Hal ini memang berkesan lucu bagi sebagian orang, apalagi mengingat bahwa Nabi adalah manusia yang paling mulia yang mendapatkan kedudukan terhormat yang bisa dibuktikan dengan bersandingnya nama Allah dan nama beliau dalam dua buah khalimah syahadat yang tidak boleh dicampuri, ditambah atau dikurangi dengan berbagai nama lain karena tiada hak bagi makhluk lainnya mencampuri masalah ini.

Namun justru disinilah letak kebesaran Tuhan. Semuanya sengaja dipertunjukkan secara ilmiah kepada Nabi agar beliau dapat membuktikan sendiri betapa ketatnya penjagaan langit itu sebenarnya.

Muntaha itu terletak digalaksi terjauh, dimana Adam dulunya diciptakan dan ditempatkan pertama kali bersama Hawa. Tetapi sejak Adam bersama istrinya dan juga Jin serta Iblis diusir oleh Allah dari sana, maka penjagaan terhadap tempat tersebut diperketat sedemikian rupanya, sehingga tidak memungkinkan siapapun juga kecuali para malaikat untuk dapat memasukinya, seperti yang termuat dalam ayat ke-8,9 dan 10 dari surah 72:

“…Dan sesungguhnya kami dahulu dapat menduduki beberapa tempat di langit itu.” (QS. 72:9) ”…kami mendapatinya penuh dengan penjagaan yang kuat dan panah-panah api.” (QS. 72:8) ”…Tetapi sekarang barang siapa yang mencoba mendengarkan tentu akan menjumpai panah api yang mengintai.” (QS. 72:9) 

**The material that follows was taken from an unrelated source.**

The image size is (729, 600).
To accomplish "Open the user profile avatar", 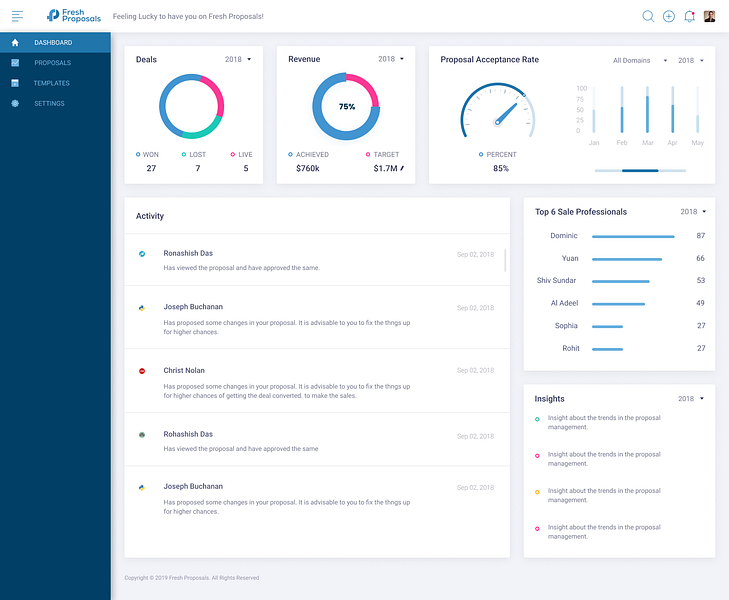I will pyautogui.click(x=709, y=16).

Dalam hal ini bisa diasumsikan bahwa yang disebut dengan lapisan langit pada Muntaha itu adalah berupa planet-planet yang terdekat dengan “bumi-muntaha” , hal ini saya hubungkan dengan pernyataan Qur’an pada surah 72:9 bahwa Jin atau Iblis itu dapat menduduki beberapa tempat.
Mampu menduduki tempat disana artinya mampu berdiam ditempat tersebut, dan karena tempat itu ganda (beberapa tempat), maka jelas tempat itu bukan Muntaha itu sendiri, namun tempat yang terdekat dari Muntaha.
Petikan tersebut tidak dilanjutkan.